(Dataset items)
────

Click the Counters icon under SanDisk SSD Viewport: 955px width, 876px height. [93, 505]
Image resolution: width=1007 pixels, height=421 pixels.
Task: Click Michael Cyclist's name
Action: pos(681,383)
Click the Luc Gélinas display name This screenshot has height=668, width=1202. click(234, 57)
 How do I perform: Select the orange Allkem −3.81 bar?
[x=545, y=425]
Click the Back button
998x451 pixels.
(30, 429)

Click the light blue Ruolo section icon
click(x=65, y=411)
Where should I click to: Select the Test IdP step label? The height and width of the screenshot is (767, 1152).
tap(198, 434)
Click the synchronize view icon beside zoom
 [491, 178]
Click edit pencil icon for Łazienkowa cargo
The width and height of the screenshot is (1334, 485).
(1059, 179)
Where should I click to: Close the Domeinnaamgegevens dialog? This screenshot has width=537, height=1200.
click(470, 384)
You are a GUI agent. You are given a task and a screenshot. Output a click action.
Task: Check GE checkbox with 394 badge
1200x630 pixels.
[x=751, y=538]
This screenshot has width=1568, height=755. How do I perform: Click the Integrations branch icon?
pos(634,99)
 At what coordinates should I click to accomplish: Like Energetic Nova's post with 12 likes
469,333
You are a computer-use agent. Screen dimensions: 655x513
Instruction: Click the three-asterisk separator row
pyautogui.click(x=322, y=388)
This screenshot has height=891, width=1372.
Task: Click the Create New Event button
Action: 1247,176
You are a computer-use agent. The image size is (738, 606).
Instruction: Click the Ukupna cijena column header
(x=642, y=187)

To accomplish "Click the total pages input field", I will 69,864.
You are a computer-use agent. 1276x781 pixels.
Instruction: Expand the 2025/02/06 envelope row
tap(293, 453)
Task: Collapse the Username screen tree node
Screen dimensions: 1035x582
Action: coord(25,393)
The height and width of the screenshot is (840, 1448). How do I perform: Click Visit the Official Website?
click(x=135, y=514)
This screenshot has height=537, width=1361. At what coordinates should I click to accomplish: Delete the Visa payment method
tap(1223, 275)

────

Task prompt – Using the data above, reproduce exactly the lines between those holding "You are a GUI" and "You are a computer-use agent. Screen", inclusive, and no others.

Exercise response –
You are a GUI agent. You are given a task and a screenshot. Output a click action.
Task: Check GE checkbox with 394 badge
1200x630 pixels.
[x=751, y=538]
This screenshot has width=1568, height=755. How do I perform: Click the Integrations branch icon?
pos(634,99)
 At what coordinates should I click to accomplish: Like Energetic Nova's post with 12 likes
469,333
You are a computer-use agent. Screen dimensions: 655x513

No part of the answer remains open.